Quant aux obligations positives, supposant une action, elles ne pourraient être opposables que si l’on admettait que le contrat a fait naître un droit réel. Or, nous avons vu que tel n’était pas le cas en droit strict même si, en fait, la situation est très comparable[115]. Il conviendra donc d’insérer dans le bail rural des clauses environnementales reprenant les obligations du propriétaire ou encore de réviser le contrat constitutif de l’obligation réelle environnementale, si la clause de révision le prévoit, pour y faire comparaître le nouveau fermier.

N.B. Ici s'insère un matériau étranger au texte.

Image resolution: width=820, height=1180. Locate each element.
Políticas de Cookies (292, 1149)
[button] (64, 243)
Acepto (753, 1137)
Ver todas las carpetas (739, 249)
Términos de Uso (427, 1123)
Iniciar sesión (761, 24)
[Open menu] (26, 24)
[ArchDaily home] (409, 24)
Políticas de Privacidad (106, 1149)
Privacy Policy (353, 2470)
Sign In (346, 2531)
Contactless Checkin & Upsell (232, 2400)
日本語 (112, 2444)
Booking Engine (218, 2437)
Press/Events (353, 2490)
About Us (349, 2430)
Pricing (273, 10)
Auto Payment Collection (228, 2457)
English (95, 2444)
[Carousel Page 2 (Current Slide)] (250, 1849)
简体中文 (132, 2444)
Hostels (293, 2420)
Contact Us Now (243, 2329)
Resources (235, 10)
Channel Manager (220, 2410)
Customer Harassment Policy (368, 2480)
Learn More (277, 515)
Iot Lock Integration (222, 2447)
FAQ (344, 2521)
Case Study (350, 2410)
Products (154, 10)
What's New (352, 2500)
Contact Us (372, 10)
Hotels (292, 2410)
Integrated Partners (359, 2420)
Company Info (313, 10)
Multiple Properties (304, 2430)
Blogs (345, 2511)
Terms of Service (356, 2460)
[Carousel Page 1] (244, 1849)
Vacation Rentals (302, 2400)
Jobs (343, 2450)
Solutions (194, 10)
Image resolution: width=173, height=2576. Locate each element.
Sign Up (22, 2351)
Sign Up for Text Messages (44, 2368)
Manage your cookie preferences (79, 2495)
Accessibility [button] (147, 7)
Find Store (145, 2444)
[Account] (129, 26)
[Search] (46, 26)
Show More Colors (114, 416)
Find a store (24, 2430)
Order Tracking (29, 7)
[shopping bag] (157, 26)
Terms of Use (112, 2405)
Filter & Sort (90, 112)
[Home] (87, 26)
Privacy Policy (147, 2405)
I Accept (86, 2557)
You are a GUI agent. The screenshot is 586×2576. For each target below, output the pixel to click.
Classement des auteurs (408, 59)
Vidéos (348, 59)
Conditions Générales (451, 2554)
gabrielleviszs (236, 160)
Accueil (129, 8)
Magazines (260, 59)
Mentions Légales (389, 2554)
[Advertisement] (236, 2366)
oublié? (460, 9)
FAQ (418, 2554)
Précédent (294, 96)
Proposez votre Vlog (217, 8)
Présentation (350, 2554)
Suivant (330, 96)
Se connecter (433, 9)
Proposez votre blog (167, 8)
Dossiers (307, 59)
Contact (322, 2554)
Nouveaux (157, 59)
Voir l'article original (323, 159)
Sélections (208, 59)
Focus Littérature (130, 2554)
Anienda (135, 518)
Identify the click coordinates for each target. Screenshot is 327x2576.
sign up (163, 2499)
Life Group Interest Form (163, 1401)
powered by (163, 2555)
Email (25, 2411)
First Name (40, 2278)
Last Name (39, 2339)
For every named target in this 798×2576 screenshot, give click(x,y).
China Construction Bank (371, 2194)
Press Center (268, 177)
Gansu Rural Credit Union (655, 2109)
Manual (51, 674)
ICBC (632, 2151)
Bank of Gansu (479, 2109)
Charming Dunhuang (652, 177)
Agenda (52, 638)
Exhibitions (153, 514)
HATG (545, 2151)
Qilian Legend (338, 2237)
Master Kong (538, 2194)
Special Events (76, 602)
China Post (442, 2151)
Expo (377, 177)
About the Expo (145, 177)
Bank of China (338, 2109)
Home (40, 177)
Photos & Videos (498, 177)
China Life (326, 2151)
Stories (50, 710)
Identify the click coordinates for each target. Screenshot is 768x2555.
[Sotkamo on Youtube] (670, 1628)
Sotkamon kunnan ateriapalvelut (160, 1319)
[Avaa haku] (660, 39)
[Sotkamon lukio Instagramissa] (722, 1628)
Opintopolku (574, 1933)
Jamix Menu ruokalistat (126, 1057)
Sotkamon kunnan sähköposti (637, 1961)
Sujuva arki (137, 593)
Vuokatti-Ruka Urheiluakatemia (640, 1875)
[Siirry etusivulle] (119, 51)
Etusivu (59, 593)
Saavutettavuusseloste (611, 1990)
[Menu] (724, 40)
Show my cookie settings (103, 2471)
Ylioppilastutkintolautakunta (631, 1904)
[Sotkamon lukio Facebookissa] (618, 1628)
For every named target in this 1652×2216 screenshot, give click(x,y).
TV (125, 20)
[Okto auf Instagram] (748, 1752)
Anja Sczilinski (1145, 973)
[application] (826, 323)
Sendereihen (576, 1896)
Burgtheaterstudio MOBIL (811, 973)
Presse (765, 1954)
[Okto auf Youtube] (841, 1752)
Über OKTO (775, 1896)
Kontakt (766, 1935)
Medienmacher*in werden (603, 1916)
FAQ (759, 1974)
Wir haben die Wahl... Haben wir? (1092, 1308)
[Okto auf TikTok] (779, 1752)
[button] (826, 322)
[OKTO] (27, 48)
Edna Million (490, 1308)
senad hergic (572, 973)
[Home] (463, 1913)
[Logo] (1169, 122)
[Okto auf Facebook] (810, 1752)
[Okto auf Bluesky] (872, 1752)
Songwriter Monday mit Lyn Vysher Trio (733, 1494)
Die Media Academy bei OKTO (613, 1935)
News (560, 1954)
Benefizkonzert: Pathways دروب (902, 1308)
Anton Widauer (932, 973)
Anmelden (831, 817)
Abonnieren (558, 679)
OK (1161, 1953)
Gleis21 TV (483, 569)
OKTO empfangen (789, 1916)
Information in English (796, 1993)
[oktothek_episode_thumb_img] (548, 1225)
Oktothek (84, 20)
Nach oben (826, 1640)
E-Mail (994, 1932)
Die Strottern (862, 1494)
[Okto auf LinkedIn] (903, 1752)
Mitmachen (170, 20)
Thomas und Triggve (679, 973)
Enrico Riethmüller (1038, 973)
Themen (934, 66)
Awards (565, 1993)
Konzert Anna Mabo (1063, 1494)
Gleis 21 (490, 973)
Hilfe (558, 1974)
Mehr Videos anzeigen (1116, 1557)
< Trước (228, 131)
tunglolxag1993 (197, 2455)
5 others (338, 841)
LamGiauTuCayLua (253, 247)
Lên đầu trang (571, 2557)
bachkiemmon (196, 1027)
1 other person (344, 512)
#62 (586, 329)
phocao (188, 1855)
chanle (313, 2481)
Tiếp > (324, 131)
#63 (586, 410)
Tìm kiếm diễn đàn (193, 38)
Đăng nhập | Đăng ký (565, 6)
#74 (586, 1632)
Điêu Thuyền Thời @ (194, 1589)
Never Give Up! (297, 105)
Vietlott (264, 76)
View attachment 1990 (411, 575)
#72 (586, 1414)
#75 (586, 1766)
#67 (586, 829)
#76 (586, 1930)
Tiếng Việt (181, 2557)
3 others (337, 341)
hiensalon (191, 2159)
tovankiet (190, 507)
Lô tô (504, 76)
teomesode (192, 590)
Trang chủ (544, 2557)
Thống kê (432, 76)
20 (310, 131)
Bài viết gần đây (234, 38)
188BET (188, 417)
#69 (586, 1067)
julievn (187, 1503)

2.2.4.3 La situation des chasseurs

Pour contenter le lobby cynégétique, le législateur a cru bon de ne pas ranger les chasseurs parmi les tiers dont les droits doivent être respectés et de consacrer à la chasse une disposition spéciale qui n’ajoute ni ne retranche pourtant rien au droit commun. Selon le Code de l’environnement, la conclusion et la mise en oeuvre d’une obligation réelle environnementale ne pourront « en aucune manière remettre en cause ni les droits liés à l’exercice de la chasse, ni ceux relatifs aux réserves cynégétiques ». Le législateur a heureusement refusé de conditionner la constitution de l’obligation réelle environnementale à l’accord des chasseurs, ce qui aurait signé l’acte de décès du nouvel outil.

La violation des droits des chasseurs ne devrait pas pouvoir paralyser la mise en oeuvre de l’obligation réelle environnementale et ne devrait se résoudre qu’en dommages et intérêts, sauf dans les hypothèses où ces droits proviendraient d’un contrat, ce qui donnerait à leurs titulaires la possibilité de réclamer l’exécution forcée.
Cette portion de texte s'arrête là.